Through molecular analyses, we obtained an overall prevalence of CCoV of 32.3 %. CCoV RNA was detected in all three families. Thirteen C. lupus (31.0 %; Table 2) tested positive in the spleen and four V. vulpes (33.3 %; Table 2) in the spleen and small intestine. Positive results were also found in the two G. genetta and the single L. lutra, both in the rectum (Table 2).

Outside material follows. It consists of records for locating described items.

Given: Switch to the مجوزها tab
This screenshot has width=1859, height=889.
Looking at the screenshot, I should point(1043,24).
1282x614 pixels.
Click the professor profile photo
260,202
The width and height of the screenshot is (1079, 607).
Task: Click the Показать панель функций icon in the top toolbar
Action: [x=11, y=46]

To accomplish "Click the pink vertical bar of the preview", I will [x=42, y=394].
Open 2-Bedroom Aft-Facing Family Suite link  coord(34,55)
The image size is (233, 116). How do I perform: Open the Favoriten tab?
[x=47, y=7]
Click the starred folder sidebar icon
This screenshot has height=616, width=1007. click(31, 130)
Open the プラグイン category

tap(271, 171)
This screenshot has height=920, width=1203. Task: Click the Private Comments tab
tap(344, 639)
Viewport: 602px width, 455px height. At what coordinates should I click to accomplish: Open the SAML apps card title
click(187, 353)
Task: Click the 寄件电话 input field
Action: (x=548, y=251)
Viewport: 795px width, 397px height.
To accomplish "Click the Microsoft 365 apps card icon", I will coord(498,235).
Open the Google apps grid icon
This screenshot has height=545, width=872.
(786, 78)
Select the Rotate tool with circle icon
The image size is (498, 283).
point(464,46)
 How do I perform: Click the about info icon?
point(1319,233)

The virus was first detected in a single fox in 1999. However, CCoV RNA was not recorded in our wolf samples until 2002. We did not detect the virus also in 2005 and after 2010(Table 3). Although the data shows higher prevalence in the cooler months with a trending decrease in detection from autumn to summer (with no positive animals found in the warmer months; Fig. 2), the differences are not statistically significant (spring/ summer vs. autumn/ winter: Fisher’s Exact Test, p=1.000).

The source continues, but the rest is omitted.